Volume 646, February 2021
Article Number A98
Number of page(s) 13
Section Stellar structure and evolution
DOI https://doi.org/10.1051/0004-6361/202039236
Published online 16 February 2021

© ESO 2021

1. Introduction

VX Sgr is an extremely luminous red star that exhibits fluctuating spectral veiling and semi-regular photometric and spectroscopic variations (Aller & Keenan 1951) shaped by quiescent and active variation phases. Due to the presence of SiO, OH, and H2O masers, it is believed to be wrapped inside a large molecular envelope. However, its nature is still unclear as its initial mass and evolutionary state are poorly constrained. For instance, while most of the analyses available in the literature consider VX Sgr a high-mass (M ≳ 10 M) red supergiant (RSG) or even a red hypergiant (RHG; see Schuster et al. 2006), other authors (e.g. Chiavassa et al. 2010) instead suggest that the atmosphere of VX Sgr appears to be more similar to an oxygen-rich asymptotic giant branch (AGB; see Herwig 2005) star, with M ∼ 4–10 M.

The high mass of VX Sgr is supported by its high luminosity, which critically depends on the distance adopted. According to the distance values determined during the last decades (see the briefing presented by Chen et al. 2007, and their Table 1), its luminosity has been estimated in the range −9.3 mag ≤ Mbol ≤ −7.8 mag (Lockwood & Wing 1982; Chen et al. 2007; Arroyo-Torres et al. 2013; Chiavassa et al. 2010; Liu et al. 2017). Therefore, according to most luminosity estimates, VX Sgr seems to be brighter than the most luminous AGB stars observed to date (Mbol ∼ −8 mag; Groenewegen et al. 2009; García-Hernández et al. 2009). However, it remains uncertain whether RSGs can actually reach such high luminosities. For example, Geneva evolutionary tracks (Ekström et al. 2012) predict that RSGs cannot simultaneously attain the high luminosity and the low effective temperature (Teff) seen in VX Sgr, although such stars are known to exist (i.e. RHGs). Moreover, RSGs with high initial masses (25 <  M/M <  40) present luminosities up to Mbol ∼ −9.0 mag (Davies & Beasor 2018), but they quickly evolve back towards higher Teff.

» **WORK TO DO**
A) From the VX Sgr passage, list every citation given in parentheses for the luminosity range −9.3 mag ≤ Mbol ≤ −7.8 mag.
B) Write out the part of the VX Sgr passage that opens with the words "1. Introduction" and closes with "star, with M ∼ 4–10 M.".

» **DATA EXTRACT**
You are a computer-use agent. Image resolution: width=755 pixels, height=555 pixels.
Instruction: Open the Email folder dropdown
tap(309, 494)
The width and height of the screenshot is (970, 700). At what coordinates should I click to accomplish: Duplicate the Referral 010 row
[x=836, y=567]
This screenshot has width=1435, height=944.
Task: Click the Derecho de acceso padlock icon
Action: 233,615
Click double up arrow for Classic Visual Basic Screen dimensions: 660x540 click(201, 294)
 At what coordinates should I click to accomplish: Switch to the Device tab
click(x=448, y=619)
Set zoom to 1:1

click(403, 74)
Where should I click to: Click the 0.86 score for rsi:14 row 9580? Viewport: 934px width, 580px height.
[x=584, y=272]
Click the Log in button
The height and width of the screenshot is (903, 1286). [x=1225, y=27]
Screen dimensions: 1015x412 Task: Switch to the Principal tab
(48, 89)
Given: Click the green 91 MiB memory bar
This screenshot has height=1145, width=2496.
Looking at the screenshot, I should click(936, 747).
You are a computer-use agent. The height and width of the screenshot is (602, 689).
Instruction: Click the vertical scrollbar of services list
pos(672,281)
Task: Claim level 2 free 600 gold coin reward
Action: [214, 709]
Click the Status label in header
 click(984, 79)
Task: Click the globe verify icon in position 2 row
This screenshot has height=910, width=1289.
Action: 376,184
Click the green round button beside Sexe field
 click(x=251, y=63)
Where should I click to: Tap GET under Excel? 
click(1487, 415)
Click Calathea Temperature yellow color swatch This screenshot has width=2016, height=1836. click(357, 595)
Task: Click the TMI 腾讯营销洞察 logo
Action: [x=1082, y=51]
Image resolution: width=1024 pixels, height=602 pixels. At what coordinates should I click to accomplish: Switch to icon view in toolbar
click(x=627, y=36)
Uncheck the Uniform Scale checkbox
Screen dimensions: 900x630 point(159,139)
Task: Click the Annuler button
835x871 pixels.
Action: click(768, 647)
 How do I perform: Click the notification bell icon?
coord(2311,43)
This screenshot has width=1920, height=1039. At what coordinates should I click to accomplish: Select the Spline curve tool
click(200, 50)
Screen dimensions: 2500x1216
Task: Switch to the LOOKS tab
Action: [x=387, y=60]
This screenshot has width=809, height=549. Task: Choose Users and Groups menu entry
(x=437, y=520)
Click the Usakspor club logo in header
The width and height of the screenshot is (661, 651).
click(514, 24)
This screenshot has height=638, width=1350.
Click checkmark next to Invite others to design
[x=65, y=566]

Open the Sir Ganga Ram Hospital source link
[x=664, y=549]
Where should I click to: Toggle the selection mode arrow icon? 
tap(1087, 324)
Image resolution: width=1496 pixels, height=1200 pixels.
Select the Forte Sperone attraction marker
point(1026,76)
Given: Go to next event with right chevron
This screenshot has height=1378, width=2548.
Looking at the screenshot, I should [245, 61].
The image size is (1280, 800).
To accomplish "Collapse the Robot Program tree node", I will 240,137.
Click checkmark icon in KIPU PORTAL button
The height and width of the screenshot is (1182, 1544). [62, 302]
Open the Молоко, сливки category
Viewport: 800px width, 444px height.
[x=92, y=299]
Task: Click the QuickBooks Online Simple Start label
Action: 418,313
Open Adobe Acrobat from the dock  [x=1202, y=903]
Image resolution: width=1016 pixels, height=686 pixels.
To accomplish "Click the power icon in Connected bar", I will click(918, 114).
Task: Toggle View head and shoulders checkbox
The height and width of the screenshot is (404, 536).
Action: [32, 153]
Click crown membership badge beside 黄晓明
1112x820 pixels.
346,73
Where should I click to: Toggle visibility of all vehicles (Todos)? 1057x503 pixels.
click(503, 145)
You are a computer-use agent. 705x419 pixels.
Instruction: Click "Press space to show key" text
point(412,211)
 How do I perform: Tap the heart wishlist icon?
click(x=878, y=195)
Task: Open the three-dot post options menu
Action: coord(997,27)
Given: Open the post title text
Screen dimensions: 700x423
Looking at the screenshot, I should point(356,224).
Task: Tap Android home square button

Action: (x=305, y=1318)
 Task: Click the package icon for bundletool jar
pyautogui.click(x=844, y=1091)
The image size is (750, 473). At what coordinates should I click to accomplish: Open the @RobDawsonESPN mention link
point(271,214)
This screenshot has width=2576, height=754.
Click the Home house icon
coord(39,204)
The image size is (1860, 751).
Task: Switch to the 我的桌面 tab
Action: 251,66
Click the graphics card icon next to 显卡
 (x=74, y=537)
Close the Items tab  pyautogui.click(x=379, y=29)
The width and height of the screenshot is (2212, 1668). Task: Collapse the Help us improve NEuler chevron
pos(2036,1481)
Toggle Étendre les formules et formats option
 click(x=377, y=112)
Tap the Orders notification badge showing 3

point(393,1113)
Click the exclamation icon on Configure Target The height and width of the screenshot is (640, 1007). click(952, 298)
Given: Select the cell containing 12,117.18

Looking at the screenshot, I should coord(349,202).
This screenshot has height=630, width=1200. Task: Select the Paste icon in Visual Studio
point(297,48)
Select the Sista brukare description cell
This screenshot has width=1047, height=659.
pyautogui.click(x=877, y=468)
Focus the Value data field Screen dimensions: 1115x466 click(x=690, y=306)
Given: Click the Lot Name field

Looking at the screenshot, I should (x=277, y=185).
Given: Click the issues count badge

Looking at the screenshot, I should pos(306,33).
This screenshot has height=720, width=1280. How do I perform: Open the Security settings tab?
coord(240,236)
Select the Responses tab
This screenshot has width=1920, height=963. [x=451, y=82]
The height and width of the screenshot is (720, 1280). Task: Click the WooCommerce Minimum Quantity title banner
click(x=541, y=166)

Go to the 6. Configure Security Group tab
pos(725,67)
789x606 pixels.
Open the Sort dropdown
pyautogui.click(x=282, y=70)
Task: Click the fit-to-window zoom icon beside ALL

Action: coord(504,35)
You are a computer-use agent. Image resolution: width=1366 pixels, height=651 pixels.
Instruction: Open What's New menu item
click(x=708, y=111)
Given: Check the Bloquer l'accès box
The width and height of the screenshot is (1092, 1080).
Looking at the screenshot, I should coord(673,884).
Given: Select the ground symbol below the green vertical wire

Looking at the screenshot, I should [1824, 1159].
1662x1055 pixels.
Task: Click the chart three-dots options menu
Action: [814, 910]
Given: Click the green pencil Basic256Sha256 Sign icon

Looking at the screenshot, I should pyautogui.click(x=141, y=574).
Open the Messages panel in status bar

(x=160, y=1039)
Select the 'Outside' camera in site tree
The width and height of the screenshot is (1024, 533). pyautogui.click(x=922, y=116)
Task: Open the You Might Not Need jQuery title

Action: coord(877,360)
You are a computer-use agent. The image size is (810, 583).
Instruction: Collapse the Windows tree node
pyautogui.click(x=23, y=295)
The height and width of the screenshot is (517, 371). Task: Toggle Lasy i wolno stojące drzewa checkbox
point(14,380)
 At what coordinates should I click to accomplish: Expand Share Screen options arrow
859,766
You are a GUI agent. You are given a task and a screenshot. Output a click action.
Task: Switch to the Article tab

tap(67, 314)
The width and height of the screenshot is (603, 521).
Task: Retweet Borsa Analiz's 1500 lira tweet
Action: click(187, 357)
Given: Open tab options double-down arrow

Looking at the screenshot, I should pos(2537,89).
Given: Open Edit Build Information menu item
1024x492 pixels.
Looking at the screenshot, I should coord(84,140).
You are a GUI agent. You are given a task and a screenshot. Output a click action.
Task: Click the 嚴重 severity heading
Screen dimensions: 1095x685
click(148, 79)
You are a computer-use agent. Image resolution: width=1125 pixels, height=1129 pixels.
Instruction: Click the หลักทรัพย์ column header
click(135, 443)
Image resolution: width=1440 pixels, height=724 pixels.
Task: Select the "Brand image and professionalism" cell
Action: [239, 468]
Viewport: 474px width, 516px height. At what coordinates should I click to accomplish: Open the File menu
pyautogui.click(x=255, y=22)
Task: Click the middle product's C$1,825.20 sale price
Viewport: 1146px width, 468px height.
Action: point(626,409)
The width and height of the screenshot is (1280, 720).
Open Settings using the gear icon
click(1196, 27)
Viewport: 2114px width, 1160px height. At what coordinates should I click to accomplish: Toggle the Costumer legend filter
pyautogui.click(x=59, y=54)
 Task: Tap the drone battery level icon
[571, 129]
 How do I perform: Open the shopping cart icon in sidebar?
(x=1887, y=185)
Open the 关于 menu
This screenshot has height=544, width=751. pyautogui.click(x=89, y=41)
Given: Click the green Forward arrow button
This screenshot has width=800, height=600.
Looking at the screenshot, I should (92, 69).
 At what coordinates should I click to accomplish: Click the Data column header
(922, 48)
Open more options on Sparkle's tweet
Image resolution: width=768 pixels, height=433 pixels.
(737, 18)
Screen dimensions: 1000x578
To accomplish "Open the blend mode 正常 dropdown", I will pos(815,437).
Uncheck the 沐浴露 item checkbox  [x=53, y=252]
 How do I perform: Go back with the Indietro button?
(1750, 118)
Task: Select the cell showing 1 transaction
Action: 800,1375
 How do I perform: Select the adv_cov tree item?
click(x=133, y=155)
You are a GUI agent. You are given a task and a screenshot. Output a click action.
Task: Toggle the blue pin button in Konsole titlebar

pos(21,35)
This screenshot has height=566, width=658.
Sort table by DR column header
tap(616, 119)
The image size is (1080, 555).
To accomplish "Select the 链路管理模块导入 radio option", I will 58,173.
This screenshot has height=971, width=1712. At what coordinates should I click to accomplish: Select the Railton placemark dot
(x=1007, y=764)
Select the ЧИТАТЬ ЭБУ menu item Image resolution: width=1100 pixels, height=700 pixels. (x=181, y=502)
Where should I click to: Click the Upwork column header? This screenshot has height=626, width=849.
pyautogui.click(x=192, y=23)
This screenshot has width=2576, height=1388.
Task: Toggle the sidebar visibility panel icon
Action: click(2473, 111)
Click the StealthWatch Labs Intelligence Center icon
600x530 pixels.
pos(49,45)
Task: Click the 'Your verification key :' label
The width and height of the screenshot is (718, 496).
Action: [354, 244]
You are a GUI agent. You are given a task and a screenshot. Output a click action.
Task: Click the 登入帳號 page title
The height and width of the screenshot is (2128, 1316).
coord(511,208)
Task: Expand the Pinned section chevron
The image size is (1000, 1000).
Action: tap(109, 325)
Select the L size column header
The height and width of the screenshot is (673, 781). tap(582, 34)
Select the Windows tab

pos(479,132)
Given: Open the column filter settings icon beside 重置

» **SOLUTIONS BELOW**
A)
Lockwood & Wing 1982
Chen et al. 2007
Arroyo-Torres et al. 2013
Chiavassa et al. 2010
Liu et al. 2017

B)
1. Introduction

VX Sgr is an extremely luminous red star that exhibits fluctuating spectral veiling and semi-regular photometric and spectroscopic variations (Aller & Keenan 1951) shaped by quiescent and active variation phases. Due to the presence of SiO, OH, and H2O masers, it is believed to be wrapped inside a large molecular envelope. However, its nature is still unclear as its initial mass and evolutionary state are poorly constrained. For instance, while most of the analyses available in the literature consider VX Sgr a high-mass (M ≳ 10 M) red supergiant (RSG) or even a red hypergiant (RHG; see Schuster et al. 2006), other authors (e.g. Chiavassa et al. 2010) instead suggest that the atmosphere of VX Sgr appears to be more similar to an oxygen-rich asymptotic giant branch (AGB; see Herwig 2005) star, with M ∼ 4–10 M.